Du sur-tourisme au sous-tourisme ?
Dernière barrière à un œnotourisme durable, la « saisonnalité » ou plutôt une bonne répartition sur les « quatre saisons », de moins en moins vrais avec le réchauffement climatique. « Mieux vaut 1.000 touristes tous les mois que 12.000 en août ». Le « sur-tourisme » obligeant à fermer déjà des sites naturels, comme les Calanques de Marseille ouverts sur réservation en été, pour les protéger.
Autre mise en garde de Marc Jonas, le « respect » des touristes qui viennent « pour vivre de vraies rencontres avec un vrai partage », avec les vignerons et avec les habitants, critiquant au passage le tourisme de masse, les restaurants « prohibitifs »… mais aussi ces nouvelles formes individualistes à travers des plateformes Airbnb qui "expulse" les habitants et travailleurs locaux.
Le directeur du tourisme à la Région Bourgogne Franche-Comté, Philippe Lancelle concluait cette passionnante table ronde en rappelant l’actuelle politique durable « incitative » et « coercitive pour obliger les acteurs à s’engager ». Ayant aussi la compétence transport, le conseil régional prévenait que « cette problématique sera coûteuse » aux contribuables, surtout si le tourisme doit être moins rentable pour tous.

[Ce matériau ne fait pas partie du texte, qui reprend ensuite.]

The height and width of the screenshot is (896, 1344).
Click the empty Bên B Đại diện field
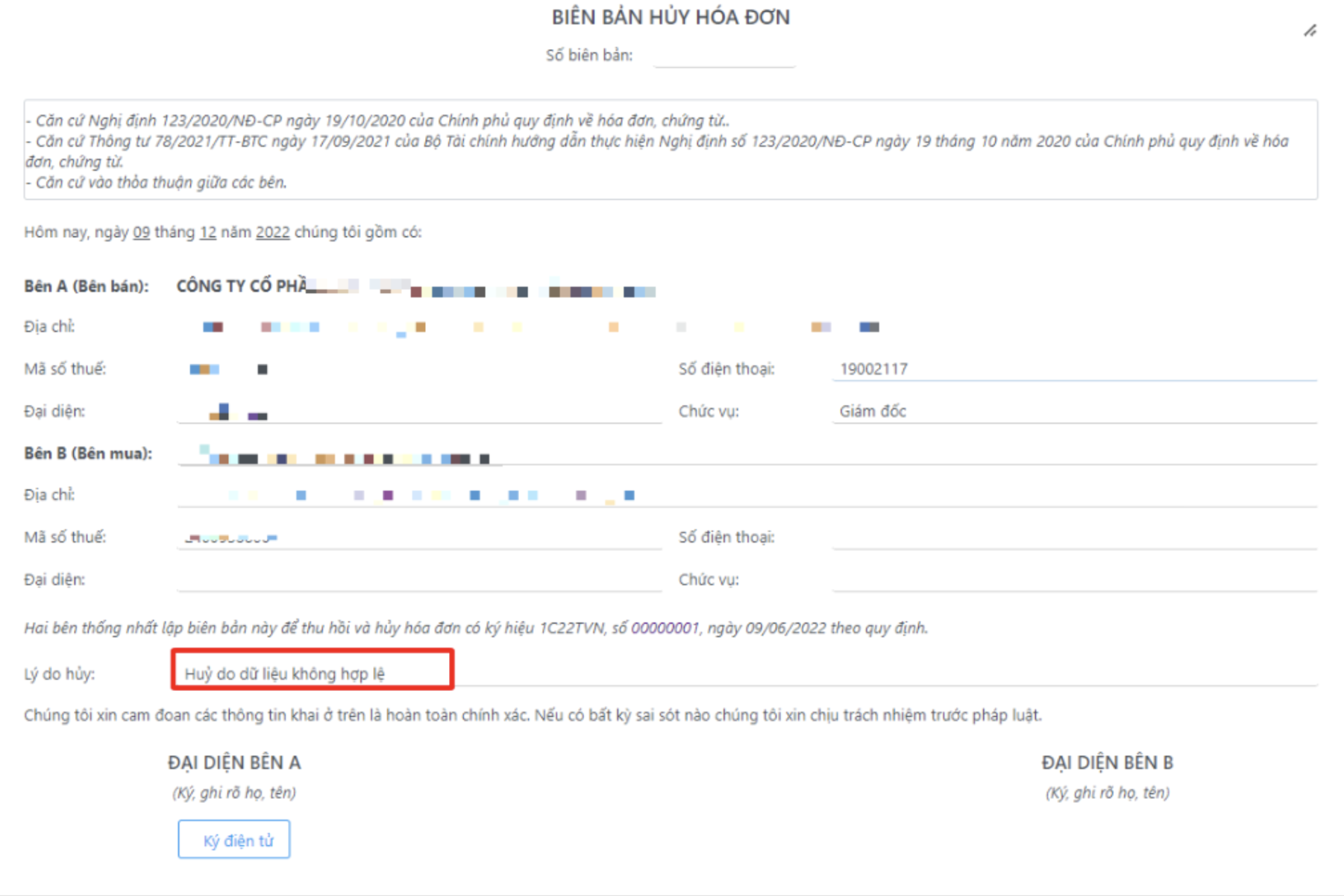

La dernière question d’un vigneron dans la salle démontrait que le débat est très loin d’être terminé et que le travail de coconstruction doit se poursuivre. L’Objectif climat porte sur le bilan carbone « mais qu’en est-il de l’eau ? ». Sachant qu’un touriste consomme 230 litres par jour (contre 110 l/j par habitant) souvent en été où cette ressource devient rare… y compris pour les vignes.